Analytical Range and Linearity:

• All allergens showed 3–4 orders of magnitude linear range (R² > 0.99) across typical spiking levels.

Recovery and Precision:

• Recoveries of 75–102% at QC levels of 40 and 200 mg/kg, within AOAC recommended 60–120%.
• Precision (RSD) between 1.5–10.4% across replicates.

Benefits and Practical Applications

This method provides a fast, standardized workflow for simultaneous quantitation of multiple allergens in dark chocolate.
It supports manufacturers and regulators in validating precautionary labeling, ensuring consumer protection and compliance.
The approach can be extended to related confectionery and bakery products.

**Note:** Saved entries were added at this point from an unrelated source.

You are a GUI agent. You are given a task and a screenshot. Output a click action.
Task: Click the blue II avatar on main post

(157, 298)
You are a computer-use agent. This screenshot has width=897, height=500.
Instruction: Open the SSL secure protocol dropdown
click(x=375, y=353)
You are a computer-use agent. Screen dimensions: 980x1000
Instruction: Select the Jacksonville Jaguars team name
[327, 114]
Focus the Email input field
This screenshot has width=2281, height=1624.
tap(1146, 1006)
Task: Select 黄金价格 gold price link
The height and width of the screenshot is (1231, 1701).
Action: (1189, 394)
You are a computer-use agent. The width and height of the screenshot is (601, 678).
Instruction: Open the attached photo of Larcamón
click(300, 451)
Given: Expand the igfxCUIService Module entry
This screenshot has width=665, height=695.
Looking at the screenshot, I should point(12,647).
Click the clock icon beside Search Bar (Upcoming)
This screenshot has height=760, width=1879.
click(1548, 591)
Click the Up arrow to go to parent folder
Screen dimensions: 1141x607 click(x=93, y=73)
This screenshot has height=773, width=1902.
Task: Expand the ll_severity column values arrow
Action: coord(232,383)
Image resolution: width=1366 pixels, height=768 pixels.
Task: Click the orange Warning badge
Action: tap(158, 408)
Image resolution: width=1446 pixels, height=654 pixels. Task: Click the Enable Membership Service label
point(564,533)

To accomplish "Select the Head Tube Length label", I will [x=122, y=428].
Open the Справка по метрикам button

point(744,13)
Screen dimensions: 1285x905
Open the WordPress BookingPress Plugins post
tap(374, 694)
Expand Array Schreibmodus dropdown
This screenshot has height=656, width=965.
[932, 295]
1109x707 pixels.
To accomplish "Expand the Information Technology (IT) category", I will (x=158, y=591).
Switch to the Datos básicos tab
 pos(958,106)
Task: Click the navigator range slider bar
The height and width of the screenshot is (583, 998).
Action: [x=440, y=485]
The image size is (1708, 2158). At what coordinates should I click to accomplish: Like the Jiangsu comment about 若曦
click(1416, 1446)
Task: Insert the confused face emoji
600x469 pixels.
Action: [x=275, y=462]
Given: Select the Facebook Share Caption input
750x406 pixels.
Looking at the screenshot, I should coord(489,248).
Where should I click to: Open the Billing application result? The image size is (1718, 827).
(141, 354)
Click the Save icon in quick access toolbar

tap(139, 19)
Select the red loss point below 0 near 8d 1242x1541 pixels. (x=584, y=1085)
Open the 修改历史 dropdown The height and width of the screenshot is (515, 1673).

Future Trends and Potential Applications

The protocol may be adapted for high-throughput automation and expanded allergen panels.
Emerging high-resolution MS and data processing tools will further enhance sensitivity and multiplexing capacity.
Integration with risk assessment models and real-time monitoring can improve food safety management.

Conclusion

A comprehensive sample preparation coupled with triple quadrupole LC/MS enables sensitive, accurate quantitation of seven key food allergens in dark chocolate.
The method meets regulatory performance criteria and offers a versatile platform for routine allergen surveillance in food production.

Instrumentation Used

• Agilent 1290 Infinity II UHPLC system
• Agilent Poroshell 120 EC-C18 column (2.1 × 100 mm, 2.7 µm)
• Agilent 6495 Triple Quadrupole LC/MS (AJS ESI source)

References

1. The Allergen Bureau Limited. Food Industry Guide to the Voluntary Incidental Trace Allergen Labelling (VITAL) Program Version 3.0, 2019.
2. Paez V, et al. AOAC SMPR 2016.002 Standard Method Performance Requirements (SMPRs) for Detection and Quantitation of Selected Food Allergens. J AOAC Int. 2016, 99(4), 1122–1124.